▼
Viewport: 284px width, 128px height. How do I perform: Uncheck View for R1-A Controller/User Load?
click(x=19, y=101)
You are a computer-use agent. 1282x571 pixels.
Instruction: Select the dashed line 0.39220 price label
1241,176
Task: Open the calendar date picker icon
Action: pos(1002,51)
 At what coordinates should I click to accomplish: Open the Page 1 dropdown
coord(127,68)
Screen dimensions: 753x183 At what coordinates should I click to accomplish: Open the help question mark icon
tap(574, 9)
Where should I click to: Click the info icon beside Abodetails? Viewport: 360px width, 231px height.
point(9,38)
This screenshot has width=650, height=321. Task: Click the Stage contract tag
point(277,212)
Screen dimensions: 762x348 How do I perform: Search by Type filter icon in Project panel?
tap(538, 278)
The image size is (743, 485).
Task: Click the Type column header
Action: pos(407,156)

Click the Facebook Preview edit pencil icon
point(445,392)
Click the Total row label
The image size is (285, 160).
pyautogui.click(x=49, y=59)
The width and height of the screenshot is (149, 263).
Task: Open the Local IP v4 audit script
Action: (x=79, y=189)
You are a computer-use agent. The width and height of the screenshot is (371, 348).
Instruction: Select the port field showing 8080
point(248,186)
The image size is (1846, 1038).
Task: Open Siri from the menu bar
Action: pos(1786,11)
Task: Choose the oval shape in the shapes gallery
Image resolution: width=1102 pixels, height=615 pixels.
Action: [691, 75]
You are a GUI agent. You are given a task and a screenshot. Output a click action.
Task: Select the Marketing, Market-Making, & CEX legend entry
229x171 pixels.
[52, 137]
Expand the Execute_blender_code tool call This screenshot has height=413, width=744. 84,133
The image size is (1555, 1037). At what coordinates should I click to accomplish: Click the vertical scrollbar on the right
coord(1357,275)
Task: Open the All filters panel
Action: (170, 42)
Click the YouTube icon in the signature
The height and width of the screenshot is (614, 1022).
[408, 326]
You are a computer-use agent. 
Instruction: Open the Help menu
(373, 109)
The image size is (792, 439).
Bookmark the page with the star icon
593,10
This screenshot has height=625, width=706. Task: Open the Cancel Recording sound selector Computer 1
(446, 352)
▲
Write out again, unchanged, the lines from the one containing "The image size is (1555, 1037)." through the last line above, including both.

## Problem solution:
The image size is (1555, 1037). At what coordinates should I click to accomplish: Click the vertical scrollbar on the right
coord(1357,275)
Task: Open the All filters panel
Action: (170, 42)
Click the YouTube icon in the signature
The height and width of the screenshot is (614, 1022).
[408, 326]
You are a computer-use agent. 
Instruction: Open the Help menu
(373, 109)
The image size is (792, 439).
Bookmark the page with the star icon
593,10
This screenshot has height=625, width=706. Task: Open the Cancel Recording sound selector Computer 1
(446, 352)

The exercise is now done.